# GIVEN INFORMATION:
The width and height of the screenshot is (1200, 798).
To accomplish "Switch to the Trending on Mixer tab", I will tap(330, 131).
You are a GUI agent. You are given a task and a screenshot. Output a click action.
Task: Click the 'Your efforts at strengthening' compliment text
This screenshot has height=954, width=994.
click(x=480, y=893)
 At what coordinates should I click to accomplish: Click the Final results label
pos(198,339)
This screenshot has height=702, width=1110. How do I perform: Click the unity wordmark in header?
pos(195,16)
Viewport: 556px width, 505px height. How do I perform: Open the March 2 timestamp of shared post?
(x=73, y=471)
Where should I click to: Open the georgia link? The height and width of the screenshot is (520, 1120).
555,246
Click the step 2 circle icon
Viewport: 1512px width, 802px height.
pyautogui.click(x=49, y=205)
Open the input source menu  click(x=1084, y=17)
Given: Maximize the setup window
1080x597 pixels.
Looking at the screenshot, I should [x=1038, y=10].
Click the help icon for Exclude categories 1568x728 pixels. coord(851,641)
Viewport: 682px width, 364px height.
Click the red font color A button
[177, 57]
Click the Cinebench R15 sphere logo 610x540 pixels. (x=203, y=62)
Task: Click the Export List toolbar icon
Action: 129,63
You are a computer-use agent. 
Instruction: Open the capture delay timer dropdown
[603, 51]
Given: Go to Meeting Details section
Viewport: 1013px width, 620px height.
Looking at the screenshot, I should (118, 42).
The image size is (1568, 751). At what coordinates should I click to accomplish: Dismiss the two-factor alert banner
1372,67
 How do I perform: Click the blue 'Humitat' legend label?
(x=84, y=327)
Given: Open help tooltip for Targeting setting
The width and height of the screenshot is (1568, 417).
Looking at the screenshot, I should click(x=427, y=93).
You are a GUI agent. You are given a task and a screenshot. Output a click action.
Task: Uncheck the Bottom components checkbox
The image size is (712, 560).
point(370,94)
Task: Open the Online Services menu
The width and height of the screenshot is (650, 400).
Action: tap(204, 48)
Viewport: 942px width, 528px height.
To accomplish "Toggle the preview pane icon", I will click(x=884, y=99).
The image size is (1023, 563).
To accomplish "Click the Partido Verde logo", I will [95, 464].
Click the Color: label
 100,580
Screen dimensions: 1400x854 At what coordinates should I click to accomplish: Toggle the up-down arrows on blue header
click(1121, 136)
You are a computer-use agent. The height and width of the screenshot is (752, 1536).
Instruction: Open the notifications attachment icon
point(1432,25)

# EXERCISE AIM:
Copy out the rows from the line that contains "The image size is (1023, 563)." through the end of the rows, both ends included, word for word.

# RESPONSE TO THE TASK:
The image size is (1023, 563).
To accomplish "Click the Partido Verde logo", I will [95, 464].
Click the Color: label
 100,580
Screen dimensions: 1400x854 At what coordinates should I click to accomplish: Toggle the up-down arrows on blue header
click(1121, 136)
You are a computer-use agent. The height and width of the screenshot is (752, 1536).
Instruction: Open the notifications attachment icon
point(1432,25)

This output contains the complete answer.